----- MATERIAL PROVIDED -----

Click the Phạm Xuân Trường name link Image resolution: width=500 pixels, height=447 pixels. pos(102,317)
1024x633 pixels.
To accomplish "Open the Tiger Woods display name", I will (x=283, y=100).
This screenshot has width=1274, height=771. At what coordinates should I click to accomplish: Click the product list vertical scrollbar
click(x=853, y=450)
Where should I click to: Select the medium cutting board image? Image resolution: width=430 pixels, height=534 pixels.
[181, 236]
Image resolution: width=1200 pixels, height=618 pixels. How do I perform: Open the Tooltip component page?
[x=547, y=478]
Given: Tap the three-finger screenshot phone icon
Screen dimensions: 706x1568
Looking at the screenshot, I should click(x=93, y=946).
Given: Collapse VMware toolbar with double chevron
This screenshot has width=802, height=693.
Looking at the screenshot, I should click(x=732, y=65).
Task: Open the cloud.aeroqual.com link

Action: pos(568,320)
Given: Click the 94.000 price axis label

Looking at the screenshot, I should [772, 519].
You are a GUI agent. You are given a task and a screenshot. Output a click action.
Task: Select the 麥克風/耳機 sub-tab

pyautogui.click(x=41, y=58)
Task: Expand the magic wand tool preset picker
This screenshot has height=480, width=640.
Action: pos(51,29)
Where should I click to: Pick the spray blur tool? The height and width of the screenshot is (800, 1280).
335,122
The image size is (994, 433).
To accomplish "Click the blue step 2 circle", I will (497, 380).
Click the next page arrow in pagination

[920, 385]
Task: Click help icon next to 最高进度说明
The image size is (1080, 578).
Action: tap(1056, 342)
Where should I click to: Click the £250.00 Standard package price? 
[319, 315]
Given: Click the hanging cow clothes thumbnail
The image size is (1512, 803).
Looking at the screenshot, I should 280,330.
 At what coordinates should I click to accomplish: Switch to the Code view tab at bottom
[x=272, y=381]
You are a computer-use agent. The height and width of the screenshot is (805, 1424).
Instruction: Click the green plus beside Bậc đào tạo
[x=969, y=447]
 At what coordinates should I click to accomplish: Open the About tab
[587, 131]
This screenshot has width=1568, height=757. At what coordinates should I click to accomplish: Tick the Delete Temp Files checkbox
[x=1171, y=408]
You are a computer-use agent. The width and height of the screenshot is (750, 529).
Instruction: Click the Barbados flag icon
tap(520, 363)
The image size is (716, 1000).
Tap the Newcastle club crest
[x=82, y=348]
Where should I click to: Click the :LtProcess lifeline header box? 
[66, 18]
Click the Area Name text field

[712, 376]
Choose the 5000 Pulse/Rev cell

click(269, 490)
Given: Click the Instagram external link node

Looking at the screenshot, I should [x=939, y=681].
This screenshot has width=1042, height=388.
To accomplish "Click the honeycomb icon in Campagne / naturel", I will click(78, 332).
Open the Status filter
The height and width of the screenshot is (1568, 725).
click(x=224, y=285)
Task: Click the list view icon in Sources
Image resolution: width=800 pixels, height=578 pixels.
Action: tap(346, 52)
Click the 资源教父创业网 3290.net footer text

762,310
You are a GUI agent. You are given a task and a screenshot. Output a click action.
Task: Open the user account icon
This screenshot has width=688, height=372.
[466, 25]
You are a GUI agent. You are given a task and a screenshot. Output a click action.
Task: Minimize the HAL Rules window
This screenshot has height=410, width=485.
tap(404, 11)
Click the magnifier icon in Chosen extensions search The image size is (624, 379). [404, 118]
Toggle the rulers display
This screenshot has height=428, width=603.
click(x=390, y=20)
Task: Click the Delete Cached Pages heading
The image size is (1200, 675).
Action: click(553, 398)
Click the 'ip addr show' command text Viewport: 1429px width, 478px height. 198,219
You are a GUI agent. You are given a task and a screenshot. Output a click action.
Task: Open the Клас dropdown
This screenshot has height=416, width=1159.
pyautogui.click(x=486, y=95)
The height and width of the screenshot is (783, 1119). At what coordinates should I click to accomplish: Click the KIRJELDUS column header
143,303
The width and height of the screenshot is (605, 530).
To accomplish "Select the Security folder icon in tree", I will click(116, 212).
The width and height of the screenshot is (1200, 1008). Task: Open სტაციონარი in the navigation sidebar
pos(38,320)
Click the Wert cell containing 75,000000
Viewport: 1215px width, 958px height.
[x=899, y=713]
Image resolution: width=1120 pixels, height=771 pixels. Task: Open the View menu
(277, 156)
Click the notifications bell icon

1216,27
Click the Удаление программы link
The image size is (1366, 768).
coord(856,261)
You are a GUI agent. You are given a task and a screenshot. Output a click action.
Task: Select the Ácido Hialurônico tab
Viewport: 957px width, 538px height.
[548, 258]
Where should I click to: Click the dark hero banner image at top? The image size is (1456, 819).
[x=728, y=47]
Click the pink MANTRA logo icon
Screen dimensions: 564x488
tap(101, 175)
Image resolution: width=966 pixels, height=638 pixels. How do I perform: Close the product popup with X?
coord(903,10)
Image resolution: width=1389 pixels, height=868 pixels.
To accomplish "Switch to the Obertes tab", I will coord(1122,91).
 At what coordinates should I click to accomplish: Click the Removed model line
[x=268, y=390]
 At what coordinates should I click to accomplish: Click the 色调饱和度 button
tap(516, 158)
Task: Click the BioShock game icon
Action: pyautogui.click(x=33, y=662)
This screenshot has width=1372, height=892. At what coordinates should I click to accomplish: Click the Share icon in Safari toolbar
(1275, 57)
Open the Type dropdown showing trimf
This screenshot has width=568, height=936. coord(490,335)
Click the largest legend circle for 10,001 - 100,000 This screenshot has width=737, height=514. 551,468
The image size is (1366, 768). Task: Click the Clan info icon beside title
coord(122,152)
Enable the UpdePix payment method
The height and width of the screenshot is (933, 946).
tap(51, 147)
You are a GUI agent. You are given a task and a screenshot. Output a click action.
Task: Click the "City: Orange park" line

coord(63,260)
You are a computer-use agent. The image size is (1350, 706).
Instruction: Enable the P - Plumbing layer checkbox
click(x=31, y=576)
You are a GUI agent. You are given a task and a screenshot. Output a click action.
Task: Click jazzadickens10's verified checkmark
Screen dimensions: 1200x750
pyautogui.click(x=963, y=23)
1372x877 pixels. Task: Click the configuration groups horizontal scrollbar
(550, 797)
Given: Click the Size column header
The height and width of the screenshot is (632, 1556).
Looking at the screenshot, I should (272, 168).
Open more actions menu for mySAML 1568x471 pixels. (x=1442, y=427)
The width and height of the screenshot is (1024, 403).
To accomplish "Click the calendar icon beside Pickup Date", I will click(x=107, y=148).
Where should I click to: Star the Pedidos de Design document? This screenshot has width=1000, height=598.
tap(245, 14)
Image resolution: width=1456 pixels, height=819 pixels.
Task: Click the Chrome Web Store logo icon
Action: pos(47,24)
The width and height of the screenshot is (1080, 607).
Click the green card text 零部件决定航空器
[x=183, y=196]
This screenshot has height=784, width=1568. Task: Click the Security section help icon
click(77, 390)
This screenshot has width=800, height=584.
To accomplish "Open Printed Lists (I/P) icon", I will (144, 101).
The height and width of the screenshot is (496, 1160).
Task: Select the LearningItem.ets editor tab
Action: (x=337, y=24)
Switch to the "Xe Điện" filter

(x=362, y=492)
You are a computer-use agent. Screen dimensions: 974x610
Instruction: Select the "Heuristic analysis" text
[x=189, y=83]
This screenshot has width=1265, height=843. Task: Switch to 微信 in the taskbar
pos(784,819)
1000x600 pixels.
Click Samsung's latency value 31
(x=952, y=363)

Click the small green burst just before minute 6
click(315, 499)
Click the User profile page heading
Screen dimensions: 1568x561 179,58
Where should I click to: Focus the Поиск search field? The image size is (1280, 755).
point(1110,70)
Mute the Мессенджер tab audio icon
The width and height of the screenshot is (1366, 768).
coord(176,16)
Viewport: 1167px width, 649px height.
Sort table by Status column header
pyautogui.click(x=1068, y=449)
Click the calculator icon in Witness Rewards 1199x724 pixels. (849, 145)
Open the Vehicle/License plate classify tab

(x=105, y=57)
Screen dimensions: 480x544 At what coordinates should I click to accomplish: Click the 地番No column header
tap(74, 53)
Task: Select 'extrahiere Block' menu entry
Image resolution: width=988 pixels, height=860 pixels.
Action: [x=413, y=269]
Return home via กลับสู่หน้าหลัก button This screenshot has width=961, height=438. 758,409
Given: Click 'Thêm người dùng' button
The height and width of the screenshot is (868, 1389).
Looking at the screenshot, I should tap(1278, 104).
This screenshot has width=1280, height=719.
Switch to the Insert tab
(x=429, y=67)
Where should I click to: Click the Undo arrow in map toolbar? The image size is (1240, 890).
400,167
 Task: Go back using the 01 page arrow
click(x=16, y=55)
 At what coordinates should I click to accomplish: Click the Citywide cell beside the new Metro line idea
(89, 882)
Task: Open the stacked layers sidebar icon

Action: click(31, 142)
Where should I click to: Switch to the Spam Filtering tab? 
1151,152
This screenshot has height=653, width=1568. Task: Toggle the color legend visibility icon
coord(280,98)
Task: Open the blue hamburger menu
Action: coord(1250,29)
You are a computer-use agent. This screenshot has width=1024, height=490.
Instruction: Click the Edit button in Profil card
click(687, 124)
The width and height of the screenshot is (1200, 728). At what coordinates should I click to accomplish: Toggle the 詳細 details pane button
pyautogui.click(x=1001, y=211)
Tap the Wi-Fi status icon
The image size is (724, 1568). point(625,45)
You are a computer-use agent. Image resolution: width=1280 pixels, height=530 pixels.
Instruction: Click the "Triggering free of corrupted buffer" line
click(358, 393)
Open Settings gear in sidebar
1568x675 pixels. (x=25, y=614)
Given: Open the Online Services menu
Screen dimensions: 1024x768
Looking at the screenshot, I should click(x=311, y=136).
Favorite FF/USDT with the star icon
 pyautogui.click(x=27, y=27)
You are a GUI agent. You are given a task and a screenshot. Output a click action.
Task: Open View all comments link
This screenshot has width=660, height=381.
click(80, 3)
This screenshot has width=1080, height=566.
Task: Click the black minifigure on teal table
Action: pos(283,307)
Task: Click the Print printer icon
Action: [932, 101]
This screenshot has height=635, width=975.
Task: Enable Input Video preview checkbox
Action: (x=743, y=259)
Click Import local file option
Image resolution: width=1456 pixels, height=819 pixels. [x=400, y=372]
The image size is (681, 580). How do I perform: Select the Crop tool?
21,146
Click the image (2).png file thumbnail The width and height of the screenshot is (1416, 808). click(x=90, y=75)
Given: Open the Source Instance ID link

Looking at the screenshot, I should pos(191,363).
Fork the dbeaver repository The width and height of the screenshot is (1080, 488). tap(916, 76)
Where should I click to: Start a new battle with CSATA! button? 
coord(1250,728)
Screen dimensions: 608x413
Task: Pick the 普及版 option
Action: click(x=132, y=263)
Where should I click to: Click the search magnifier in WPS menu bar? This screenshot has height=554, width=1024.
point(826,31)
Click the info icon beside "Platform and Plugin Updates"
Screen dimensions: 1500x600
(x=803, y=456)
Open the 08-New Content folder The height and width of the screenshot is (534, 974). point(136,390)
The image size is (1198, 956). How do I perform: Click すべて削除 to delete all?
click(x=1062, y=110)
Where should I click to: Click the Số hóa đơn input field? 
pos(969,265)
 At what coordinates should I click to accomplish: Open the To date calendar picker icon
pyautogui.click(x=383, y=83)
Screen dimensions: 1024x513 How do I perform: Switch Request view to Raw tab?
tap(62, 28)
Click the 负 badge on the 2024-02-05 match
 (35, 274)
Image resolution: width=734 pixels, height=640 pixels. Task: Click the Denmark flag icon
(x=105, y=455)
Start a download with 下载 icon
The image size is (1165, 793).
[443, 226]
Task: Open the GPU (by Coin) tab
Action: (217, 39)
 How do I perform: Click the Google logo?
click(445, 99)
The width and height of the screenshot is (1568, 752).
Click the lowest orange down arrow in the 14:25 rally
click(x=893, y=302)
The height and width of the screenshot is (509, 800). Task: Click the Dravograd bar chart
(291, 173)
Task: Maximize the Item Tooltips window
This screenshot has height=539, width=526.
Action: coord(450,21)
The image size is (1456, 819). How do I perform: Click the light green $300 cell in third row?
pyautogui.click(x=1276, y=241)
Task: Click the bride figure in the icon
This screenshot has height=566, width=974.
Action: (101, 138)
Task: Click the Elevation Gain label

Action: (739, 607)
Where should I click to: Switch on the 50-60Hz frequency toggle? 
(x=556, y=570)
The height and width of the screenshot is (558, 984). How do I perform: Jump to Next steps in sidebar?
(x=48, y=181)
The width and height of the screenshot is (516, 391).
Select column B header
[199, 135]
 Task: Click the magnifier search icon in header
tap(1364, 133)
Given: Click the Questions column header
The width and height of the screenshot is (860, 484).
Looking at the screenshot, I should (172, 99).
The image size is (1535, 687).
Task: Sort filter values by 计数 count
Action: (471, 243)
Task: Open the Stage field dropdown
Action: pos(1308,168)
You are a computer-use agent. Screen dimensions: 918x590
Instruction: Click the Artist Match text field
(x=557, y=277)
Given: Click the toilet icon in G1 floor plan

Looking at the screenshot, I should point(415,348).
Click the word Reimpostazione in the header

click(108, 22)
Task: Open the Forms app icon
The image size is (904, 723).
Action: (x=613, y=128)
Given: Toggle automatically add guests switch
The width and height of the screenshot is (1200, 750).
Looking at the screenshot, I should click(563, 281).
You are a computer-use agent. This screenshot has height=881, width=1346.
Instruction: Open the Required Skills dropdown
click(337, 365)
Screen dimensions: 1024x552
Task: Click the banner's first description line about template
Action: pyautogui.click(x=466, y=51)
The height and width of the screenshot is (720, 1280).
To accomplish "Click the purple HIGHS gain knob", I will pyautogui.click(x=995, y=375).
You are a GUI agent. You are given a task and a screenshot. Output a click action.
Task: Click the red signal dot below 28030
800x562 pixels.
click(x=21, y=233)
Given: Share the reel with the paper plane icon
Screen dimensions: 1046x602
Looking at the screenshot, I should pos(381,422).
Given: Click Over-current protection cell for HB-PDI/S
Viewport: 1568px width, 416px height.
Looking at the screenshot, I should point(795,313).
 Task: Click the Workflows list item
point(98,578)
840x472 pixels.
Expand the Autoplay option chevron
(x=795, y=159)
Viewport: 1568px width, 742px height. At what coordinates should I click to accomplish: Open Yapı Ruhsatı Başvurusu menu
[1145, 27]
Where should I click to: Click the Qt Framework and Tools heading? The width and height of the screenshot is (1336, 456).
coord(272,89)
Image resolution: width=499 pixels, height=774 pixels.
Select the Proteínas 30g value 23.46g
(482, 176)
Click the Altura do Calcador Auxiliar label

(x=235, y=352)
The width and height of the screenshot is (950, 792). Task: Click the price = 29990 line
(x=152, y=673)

-----

- **YOUR INSTRUCTIONS**
Scan the records above, then copy out each line that mentions "folder".

- **ANSWER TO THIS TASK**
To accomplish "Select the Security folder icon in tree", I will click(116, 212).
Open the 08-New Content folder The height and width of the screenshot is (534, 974). point(136,390)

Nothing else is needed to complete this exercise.